_文档节选_.
************

在DAGScheduler类内部会进行一列的方法调用,首先是在runJob方法里,调用submitJob方法来继续提交作业,这里会发生阻塞,知道返回作业完成或失败的结果;然后在submitJob方法里,创建了一个JobWaiter对象,
并借助内部消息处理进行把这个对象发送给DAGScheduler的内嵌类DAGSchedulerEventProcessLoop进行处理;最后在DAGSchedulerEventProcessLoop消息接收方法OnReceive中,接收到JobSubmitted样例类完成模式匹配后,
继续调用DAGScheduler的handleJobSubmitted方法来提交作业,在该方法中进行划分阶段。

def submitJob[T, U](rdd: RDD[T],func: (TaskContext, Iterator[T]) => U,partitions: Seq[Int],
      callSite: CallSite,
      resultHandler: (Int, U) => Unit,
      properties: Properties): JobWaiter[U] = {
    // Check to make sure we are not launching a task on a partition that does not exist.
    val maxPartitions = rdd.partitions.length
    partitions.find(p => p >= maxPartitions || p < 0).foreach { p =>
      throw new IllegalArgumentException(
        "Attempting to access a non-existent partition: " + p + ". " +
          "Total number of partitions: " + maxPartitions)
    }

    val jobId = nextJobId.getAndIncrement()
    if (partitions.size == 0) {
      // Return immediately if the job is running 0 tasks
      return new JobWaiter[U](this, jobId, 0, resultHandler)
    }

    val func2 = func.asInstanceOf[(TaskContext, Iterator[_]) => _]
    val waiter = new JobWaiter(this, jobId, partitions.size, resultHandler)
    eventProcessLoop.post(JobSubmitted(
      jobId, rdd, func2, partitions.toArray, callSite, waiter,
      SerializationUtils.clone(properties)))
    waiter
  }

划分调度阶段

Spark调度阶段的划分是由DAGScheduler实现的,DAGScheduler会从最后一个RDD出发使用广度优先遍历整个依赖树,从而划分调度阶段,
调度阶段的划分是以是否为宽依赖进行的,即当某个RDD的操作是Shuffle时,以该Shuffle操作为界限划分成前后两个调度阶段
代码实现是在DAGScheduler的handleJobSubmitted方法中。

private[scheduler] def handleJobSubmitted(jobId: Int,finalRDD: RDD[_],func: (TaskContext, Iterator[_]) => _,partitions: Array[Int],
      callSite: CallSite,
      listener: JobListener,
      properties: Properties) {
    // 第一步:使用最后一个RDD创建一个finalStage
    var finalStage: ResultStage = null
    try {
      // 创建一个stage,并将它加入DAGScheduler内部的内存缓冲中, newResultStage的时候就已经得到了他所有的ParentStage
      finalStage = newResultStage(finalRDD, func, partitions, jobId, callSite)
    } catch {...}

    // 第二步:用finalStage,创建一个Job
    val job = new ActiveJob(jobId, finalStage, callSite, listener, properties)
    clearCacheLocs()
    logInfo("Got job %s (%s) with %d output partitions".format(
      job.jobId, callSite.shortForm, partitions.length))

************

_记录数据_.
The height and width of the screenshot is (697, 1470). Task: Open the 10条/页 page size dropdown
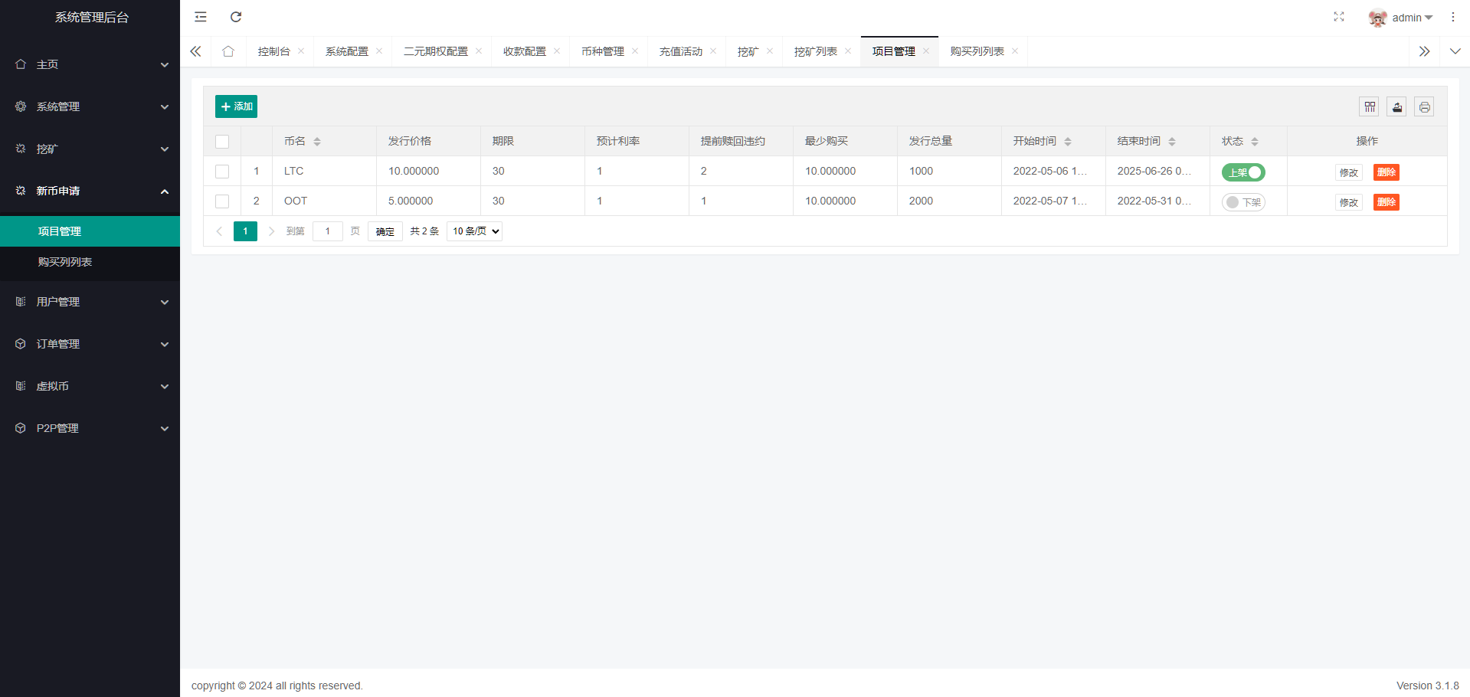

************

_任务列表_.
A: 请列出关于 Spark DAGScheduler 的文档节选中 submitJob 方法签名所声明的全部参数名。
B: 根据关于 Spark DAGScheduler 的文档节选,DAGScheduler 从哪个 RDD 出发,用什么方式遍历依赖树来划分调度阶段?
C: 请从关于 Spark DAGScheduler 划分调度阶段的文档节选末尾处接着续写下去。

_依次作答_.
A: rdd、func、partitions、callSite、resultHandler、properties

B: 从最后一个 RDD 出发,使用广度优先遍历整个依赖树。

C:
    logInfo("Final stage: " + finalStage + " (" + finalStage.name + ")")
    logInfo("Parents of final stage: " + finalStage.parents)
    logInfo("Missing parents: " + getMissingParentStages(finalStage))

    // 第三步:将job加入内存缓存中
    val jobSubmissionTime = clock.getTimeMillis()
    jobIdToActiveJob(jobId) = job
    activeJobs += job
    finalStage.setActiveJob(job)
    val stageIds = jobIdToStageIds(jobId).toArray
    val stageInfos = stageIds.flatMap(id => stageIdToStage.get(id).map(_.latestInfo))
    listenerBus.post(
      SparkListenerJobStart(job.jobId, jobSubmissionTime, stageInfos, properties))
    // 第四步:使用submitStage方法来提交最后一个stage,
    // 最后的结果就是,第一个stage提交,其它stage都在等待队列中
    submitStage(finalStage)

    // 提交等待的stage
    submitWaitingStages()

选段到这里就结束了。